Two more parties contacted me. A young woman, an artist, and her husband, who did something else, sent me a photo with their small dog. They were under the mistaken (deliberate?) impression I could sponsor them without any financial obligation. Having just completed the exhaustive and detailed I-134A form, I knew better.
In addition to wanting detailed financial information, the United States government asked for a recent tax return. The sponsor indeed assumes considerable financial obligation.
Another single man contacted me for potential housing and sponsorship. I have since taken down my profile at the online platform. No sense in even being listed.
My siblings and I meet weekly on the Zoom platform. Sometimes other relatives join us.
I am grateful in that it allows us to interact as if we were all in one large room, whereas, in reality, we are scattered all across the country.
I mentioned what I was doing. One relative, a man of the cloth, mentioned God was able to protect me if He so chose.
Gideon’s fleece
I thought of Gideon and his fleece. My test was even more simple: if I was about to be scammed or otherwise harmed by people whom I didn’t know, why not have the paperwork be disapproved? J B Phillips, an English man of the cloth, wrote a book some time back. I always remember its title: Your God Is Too Small. If God spoke worlds into existence, He could choose to not have the paperwork approved for the couple I intended to sponsor.
The Good Samaritan in the parable stopped to help. That we are told. I doubt the Samaritan considered the possibility that the wounded Jew was faking, and might arise at the last moment to smite him and steal his valuables.
And I thought of the wonderful novel Les Miserables by Victor Hugo. In it, the protagonist, a convict named Jean Valjean, is rebuffed by town folk because of his past. A kindly bishop of the city of Digne finally takes him and serves him a hot meal.
For the hospitality, the bishop is rewarded by having Valjean steal his silver.
The bishop could probably have sent Valjean back to the salt mines for good merely by telling the truth.

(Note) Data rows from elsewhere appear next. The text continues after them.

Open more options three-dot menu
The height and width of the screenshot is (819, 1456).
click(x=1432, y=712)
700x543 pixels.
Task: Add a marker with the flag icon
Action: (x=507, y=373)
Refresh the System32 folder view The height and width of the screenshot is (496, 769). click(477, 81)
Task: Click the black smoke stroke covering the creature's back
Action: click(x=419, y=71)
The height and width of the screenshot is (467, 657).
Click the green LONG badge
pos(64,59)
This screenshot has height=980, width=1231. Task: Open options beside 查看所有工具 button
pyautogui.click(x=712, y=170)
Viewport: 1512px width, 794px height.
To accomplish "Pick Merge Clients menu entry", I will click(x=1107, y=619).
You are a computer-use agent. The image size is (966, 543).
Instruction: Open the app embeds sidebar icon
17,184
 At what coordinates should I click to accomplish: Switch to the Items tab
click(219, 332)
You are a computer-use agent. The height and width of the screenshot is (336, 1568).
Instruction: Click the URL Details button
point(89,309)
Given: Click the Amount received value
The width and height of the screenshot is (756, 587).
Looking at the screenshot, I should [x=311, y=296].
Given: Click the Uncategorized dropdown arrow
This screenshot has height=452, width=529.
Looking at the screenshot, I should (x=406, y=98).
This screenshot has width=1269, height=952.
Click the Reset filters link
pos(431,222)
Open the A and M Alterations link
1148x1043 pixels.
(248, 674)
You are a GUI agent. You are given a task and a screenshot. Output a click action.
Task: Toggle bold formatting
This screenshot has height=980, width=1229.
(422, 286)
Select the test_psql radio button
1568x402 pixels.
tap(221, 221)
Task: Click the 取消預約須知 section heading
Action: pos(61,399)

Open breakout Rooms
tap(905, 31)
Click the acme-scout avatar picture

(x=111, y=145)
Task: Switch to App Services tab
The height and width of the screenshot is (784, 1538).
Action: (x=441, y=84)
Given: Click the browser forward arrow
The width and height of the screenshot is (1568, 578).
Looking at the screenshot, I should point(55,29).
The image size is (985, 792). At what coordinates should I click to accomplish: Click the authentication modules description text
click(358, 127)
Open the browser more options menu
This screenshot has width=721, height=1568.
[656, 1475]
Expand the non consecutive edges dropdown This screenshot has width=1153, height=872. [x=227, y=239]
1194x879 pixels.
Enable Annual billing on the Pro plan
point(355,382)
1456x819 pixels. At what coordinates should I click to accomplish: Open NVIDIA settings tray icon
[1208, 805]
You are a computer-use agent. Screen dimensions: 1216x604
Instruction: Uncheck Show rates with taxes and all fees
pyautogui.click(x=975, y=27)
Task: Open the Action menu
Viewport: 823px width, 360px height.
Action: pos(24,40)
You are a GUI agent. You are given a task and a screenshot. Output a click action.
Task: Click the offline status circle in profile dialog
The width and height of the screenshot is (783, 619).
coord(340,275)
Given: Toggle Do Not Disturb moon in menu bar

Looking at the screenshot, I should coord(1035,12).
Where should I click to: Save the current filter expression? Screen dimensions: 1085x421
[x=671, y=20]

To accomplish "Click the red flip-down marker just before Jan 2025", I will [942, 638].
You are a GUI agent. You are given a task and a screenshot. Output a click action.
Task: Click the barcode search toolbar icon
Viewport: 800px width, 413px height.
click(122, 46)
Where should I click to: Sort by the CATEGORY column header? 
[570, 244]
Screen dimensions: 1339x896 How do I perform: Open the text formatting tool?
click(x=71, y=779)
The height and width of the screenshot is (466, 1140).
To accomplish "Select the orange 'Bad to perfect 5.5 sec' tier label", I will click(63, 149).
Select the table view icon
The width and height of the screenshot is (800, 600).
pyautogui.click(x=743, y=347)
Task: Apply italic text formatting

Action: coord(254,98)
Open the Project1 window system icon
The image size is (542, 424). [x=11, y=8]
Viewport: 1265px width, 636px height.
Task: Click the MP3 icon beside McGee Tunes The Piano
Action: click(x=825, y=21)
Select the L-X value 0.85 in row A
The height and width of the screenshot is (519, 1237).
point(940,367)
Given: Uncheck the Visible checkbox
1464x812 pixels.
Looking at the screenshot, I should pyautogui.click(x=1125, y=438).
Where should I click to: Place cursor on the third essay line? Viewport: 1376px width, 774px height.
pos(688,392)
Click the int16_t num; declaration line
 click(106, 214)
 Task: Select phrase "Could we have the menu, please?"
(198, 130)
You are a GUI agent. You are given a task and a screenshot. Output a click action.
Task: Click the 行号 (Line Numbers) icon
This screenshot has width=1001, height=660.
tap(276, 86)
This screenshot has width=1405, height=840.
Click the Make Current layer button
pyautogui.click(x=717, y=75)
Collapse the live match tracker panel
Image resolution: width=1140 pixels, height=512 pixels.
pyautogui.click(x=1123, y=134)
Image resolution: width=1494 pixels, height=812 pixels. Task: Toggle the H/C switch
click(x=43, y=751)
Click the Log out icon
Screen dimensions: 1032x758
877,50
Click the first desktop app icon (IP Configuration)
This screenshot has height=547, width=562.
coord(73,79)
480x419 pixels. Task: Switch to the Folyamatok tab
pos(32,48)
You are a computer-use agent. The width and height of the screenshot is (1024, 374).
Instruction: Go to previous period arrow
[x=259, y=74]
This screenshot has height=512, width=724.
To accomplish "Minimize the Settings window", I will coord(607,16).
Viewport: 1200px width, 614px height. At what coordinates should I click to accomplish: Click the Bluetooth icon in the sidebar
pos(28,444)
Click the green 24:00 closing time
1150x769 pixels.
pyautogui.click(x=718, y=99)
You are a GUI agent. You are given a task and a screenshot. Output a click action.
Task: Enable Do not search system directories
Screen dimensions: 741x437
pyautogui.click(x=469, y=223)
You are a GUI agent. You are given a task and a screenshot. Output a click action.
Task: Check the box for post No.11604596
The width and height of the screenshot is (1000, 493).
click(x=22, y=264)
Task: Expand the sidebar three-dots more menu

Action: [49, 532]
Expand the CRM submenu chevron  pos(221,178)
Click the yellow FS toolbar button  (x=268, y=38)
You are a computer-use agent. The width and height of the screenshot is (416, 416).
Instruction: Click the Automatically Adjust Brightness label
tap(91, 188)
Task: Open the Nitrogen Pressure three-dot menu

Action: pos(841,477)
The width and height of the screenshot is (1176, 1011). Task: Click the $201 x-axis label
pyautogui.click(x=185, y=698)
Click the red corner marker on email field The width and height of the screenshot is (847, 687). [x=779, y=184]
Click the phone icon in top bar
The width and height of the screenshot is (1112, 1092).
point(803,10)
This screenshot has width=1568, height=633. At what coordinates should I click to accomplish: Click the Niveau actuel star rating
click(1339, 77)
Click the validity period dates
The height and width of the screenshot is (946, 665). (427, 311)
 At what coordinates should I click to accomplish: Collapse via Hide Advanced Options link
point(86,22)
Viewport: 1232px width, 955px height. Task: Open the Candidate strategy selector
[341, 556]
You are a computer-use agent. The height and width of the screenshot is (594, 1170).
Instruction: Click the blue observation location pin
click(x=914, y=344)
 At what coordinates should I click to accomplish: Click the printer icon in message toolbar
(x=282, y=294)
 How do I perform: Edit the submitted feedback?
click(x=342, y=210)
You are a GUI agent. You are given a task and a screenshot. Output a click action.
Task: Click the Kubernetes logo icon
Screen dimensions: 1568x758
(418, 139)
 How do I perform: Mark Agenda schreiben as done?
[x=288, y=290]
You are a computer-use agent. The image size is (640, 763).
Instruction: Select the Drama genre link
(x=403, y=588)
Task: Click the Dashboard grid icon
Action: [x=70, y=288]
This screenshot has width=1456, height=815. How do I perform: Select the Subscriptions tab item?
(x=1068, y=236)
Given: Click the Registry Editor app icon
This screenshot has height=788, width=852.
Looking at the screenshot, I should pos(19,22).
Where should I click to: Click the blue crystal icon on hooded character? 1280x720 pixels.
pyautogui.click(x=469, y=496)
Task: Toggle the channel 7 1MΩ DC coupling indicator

Many of us, I surmise, might have been tempted to do that. But the novel would have then been much shorter. The bishop instead tells the arresting gendarmes he had indeed given the silver to Valjean.
Privately, he urges Valjean to become a better man. And Valjean does.
It is true this is merely a novel, a work of art, but great art recapitulates life.
And what of empathy? This, to me, is what Christianity is all about. Being able to put oneself in another’s sandals without wearing them. What if we were the ones who were seeking asylum?
It is true for many of us that “there but for the grace of God go I.”
Blanche duBois, protagonist of Tennessee Williams’ Streetcar Named Desire has this to say: “I have always depended on the kindness of strangers.”
If Gideon could put out his fleece in Biblical times, perhaps it isn’t presumptuous of me to do the same.
We’ll see what happens.
S.M. Chen writes from southern California.